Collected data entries
____________________
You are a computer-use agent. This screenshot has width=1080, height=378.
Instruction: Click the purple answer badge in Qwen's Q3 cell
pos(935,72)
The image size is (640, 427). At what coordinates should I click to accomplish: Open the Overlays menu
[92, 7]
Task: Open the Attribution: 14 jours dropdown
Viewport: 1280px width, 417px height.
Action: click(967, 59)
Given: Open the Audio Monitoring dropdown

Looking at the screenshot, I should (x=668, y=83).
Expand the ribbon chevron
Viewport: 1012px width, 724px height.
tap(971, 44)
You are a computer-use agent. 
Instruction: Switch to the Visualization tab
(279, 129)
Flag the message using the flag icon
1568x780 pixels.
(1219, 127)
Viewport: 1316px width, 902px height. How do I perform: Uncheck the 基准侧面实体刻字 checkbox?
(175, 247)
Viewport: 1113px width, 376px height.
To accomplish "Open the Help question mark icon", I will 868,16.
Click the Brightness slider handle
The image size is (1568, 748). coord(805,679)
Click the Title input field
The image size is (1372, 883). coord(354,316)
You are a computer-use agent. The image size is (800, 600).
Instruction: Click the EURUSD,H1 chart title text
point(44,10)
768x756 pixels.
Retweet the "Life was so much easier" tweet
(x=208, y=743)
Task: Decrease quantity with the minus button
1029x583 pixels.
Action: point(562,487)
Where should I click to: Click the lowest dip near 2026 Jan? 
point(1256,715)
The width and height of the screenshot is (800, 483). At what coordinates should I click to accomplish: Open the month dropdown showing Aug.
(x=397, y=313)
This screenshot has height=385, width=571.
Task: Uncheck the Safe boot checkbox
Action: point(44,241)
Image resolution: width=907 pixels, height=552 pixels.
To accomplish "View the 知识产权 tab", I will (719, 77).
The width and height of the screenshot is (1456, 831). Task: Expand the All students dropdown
____________________
### Written task
Arrange every line of the items above as a Markdown table with the columns Row and Line, numbering the rows and leaving out blank lines.

### Task result
| Row | Line |
|---|---|
| 1 | You are a computer-use agent. This screenshot has width=1080, height=378. |
| 2 | Instruction: Click the purple answer badge in Qwen's Q3 cell |
| 3 | pos(935,72) |
| 4 | The image size is (640, 427). At what coordinates should I click to accomplish: Open the Overlays menu |
| 5 | [92, 7] |
| 6 | Task: Open the Attribution: 14 jours dropdown |
| 7 | Viewport: 1280px width, 417px height. |
| 8 | Action: click(967, 59) |
| 9 | Given: Open the Audio Monitoring dropdown |
| 10 | Looking at the screenshot, I should (x=668, y=83). |
| 11 | Expand the ribbon chevron |
| 12 | Viewport: 1012px width, 724px height. |
| 13 | tap(971, 44) |
| 14 | You are a computer-use agent.  |
| 15 | Instruction: Switch to the Visualization tab |
| 16 | (279, 129) |
| 17 | Flag the message using the flag icon |
| 18 | 1568x780 pixels. |
| 19 | (1219, 127) |
| 20 | Viewport: 1316px width, 902px height. How do I perform: Uncheck the 基准侧面实体刻字 checkbox? |
| 21 | (175, 247) |
| 22 | Viewport: 1113px width, 376px height. |
| 23 | To accomplish "Open the Help question mark icon", I will 868,16. |
| 24 | Click the Brightness slider handle |
| 25 | The image size is (1568, 748). coord(805,679) |
| 26 | Click the Title input field |
| 27 | The image size is (1372, 883). coord(354,316) |
| 28 | You are a computer-use agent. The image size is (800, 600). |
| 29 | Instruction: Click the EURUSD,H1 chart title text |
| 30 | point(44,10) |
| 31 | 768x756 pixels. |
| 32 | Retweet the "Life was so much easier" tweet |
| 33 | (x=208, y=743) |
| 34 | Task: Decrease quantity with the minus button |
| 35 | 1029x583 pixels. |
| 36 | Action: point(562,487) |
| 37 | Where should I click to: Click the lowest dip near 2026 Jan?  |
| 38 | point(1256,715) |
| 39 | The width and height of the screenshot is (800, 483). At what coordinates should I click to accomplish: Open the month dropdown showing Aug. |
| 40 | (x=397, y=313) |
| 41 | This screenshot has height=385, width=571. |
| 42 | Task: Uncheck the Safe boot checkbox |
| 43 | Action: point(44,241) |
| 44 | Image resolution: width=907 pixels, height=552 pixels. |
| 45 | To accomplish "View the 知识产权 tab", I will (719, 77). |
| 46 | The width and height of the screenshot is (1456, 831). Task: Expand the All students dropdown |